### Selected extract
This is one of those comedies where the premise itself is a lot funnier than the actual execution, which relies too much on repeating the same lowbrow jokes: Oga is a real tough guy!!!!! But he's trying to raise a baby. Ha ha, contradiction! Also the baby shoots lightning when it gets upset! It's like one of those Vince Vaughn goofball movies combined with supernatural-fantasy theatrics. The visuals are dialed down accordingly to meet these middling standards: Oga and company look fairly detailed with their sneering facial features and intense yanki poses, but the action itself lacks finesse, resorting to still-frame pans, looping animation patterns, and occasional cheap special effects. But they're yelling a lot and people are fighting and there's falling electric pylons so who cares!

If low-budget cheeseball humor suits your tastes, then by all means, enjoy this series as much as possible. Just don't expect subtlety and substance in a show where the title character has his privates hanging out.

Beelzebub is available streaming on Crunchyroll.


Gosick

Rating: 3 (of 5)

Review:
I said it when I reviewed the Gosick light novel, and I'll say it again: it's hard to go wrong with a loli tsundere detective girl. Studio BONES seems to agree, staying true to the original as they adapt the period mystery series into one of the few decent offerings this barren winter season.

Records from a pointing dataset

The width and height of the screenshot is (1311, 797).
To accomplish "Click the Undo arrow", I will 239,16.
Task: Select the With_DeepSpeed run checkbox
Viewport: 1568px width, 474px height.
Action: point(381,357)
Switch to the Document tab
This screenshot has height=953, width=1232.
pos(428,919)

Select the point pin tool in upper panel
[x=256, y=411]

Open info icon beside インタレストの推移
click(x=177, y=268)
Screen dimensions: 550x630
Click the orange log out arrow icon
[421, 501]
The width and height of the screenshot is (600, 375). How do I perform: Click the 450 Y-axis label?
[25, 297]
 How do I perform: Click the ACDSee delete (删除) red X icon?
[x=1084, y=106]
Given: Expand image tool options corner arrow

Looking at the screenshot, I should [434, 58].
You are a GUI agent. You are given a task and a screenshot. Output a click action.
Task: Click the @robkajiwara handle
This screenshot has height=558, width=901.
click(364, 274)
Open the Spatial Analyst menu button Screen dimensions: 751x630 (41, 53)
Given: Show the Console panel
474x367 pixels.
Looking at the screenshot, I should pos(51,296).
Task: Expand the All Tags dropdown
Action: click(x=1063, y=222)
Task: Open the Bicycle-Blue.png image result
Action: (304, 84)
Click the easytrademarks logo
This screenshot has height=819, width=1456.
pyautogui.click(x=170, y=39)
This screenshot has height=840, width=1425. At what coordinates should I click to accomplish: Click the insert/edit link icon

### Directions
1 > According to the anime reviews above, what does the action in Beelzebub resort to? List every technique named.
2 > Pick up the anime reviews right after their final sentence and keep writing the Gosick review.

### Answers per task
1 >
- still-frame pans
- looping animation patterns
- occasional cheap special effects

2 >
The story begins in an alternate early-20th-century Europe, where the decidedly foreign Kazuya Kujo attends a prestigious school in the pretty-sure-it-wasn't-in-Hetalia nation of Saubure. One day, a chance encounter brings Kujo face-to-face with another outsider: Victorique, a doll-like blonde who spends all day in the botanical garden at the top of the school library because she's too smart and too bored to hang out with the plebes. Instead, Victorique's daily brain exercises come from Grevil, a daffy police inspector who comes to her with cases that she solves on the spot while he takes the credit. However, the latest whodunit leads Victorique and Kujo to accept a ominous invitation aboard a cruise ship... and that's where the fun really starts. Unfortunately, that's also where the episode ends.

Much as I hate saying it, Gosick does get better later on—well-developed mysteries are not the kind that achieve greatness in a single episode. But the opener does enough things right to keep viewers interested: the setting carries much of the visual appeal, with rich details and pastel tones that make up the rolling countryside, the quaint city streets, and the gorgeously decorated garden where Kazuya and Victorique meet for the first time. (Too bad they won't be seeing that place again for a long while.) The characters, despite being fairly typical archetypes, have their charm points too: Victorique with her eccentric rolling around on the floor, the inspector with his self-assured dandyism. Elegant pretend-classical music in the background adds the final touch in evoking the right time and place, and if the script works out as planned, our loli tsundere detective girl and her Japanese friend should have one hell of an adventure on that boat. Trust me on this. I've read the book.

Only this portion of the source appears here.